TASK STATEMENT: Write out each of the records below word for word, leaving the pictures out.

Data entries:
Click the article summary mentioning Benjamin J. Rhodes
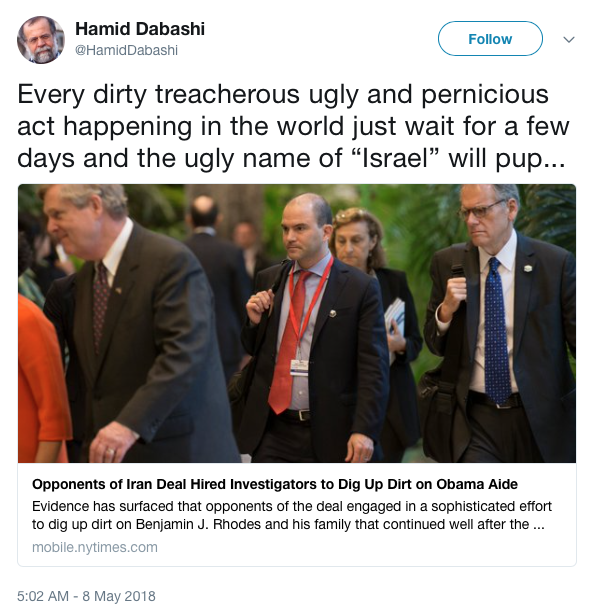Screen dimensions: 594x611 [x=292, y=515]
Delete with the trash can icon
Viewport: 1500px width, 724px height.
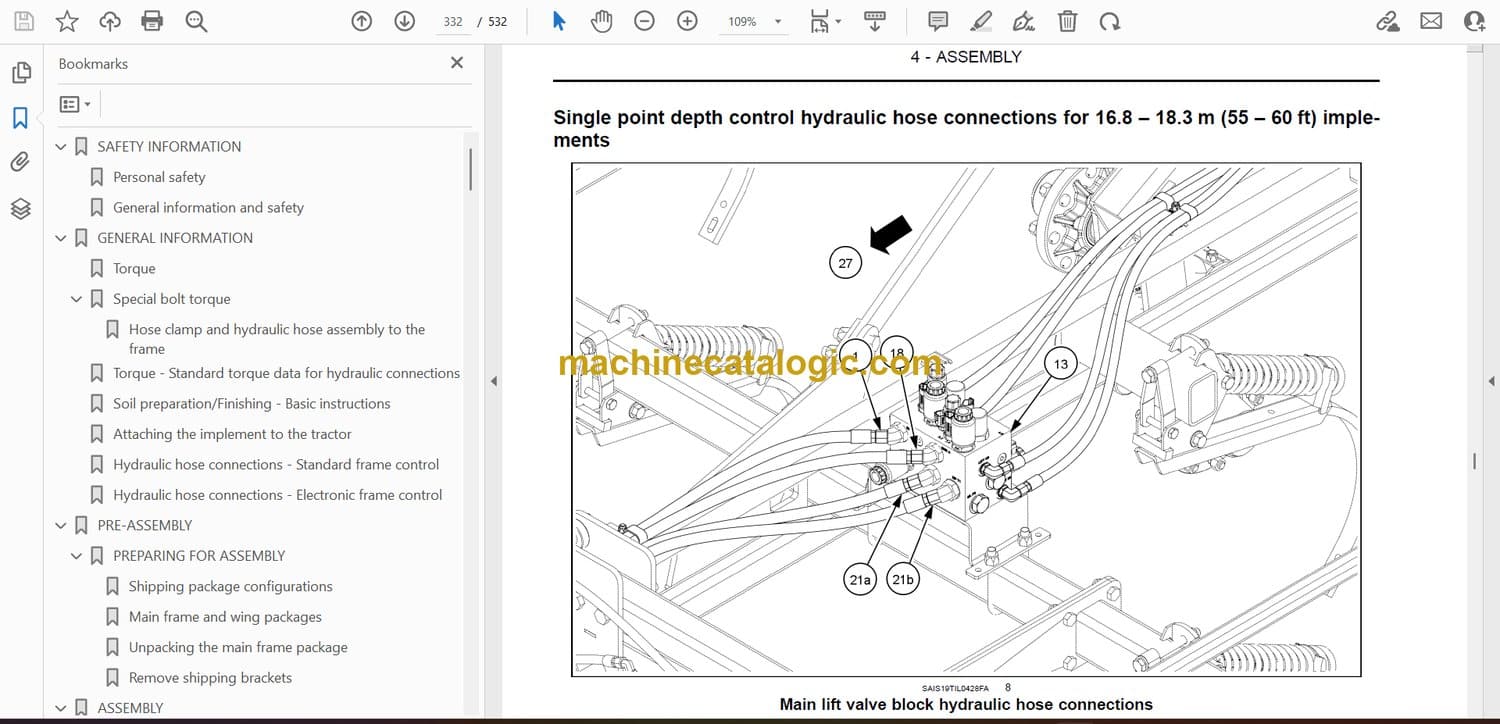coord(1068,21)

SOLUTION TO THE EXERCISE:
Click the article summary mentioning Benjamin J. Rhodes
Screen dimensions: 594x611 [x=292, y=515]
Delete with the trash can icon
Viewport: 1500px width, 724px height.
coord(1068,21)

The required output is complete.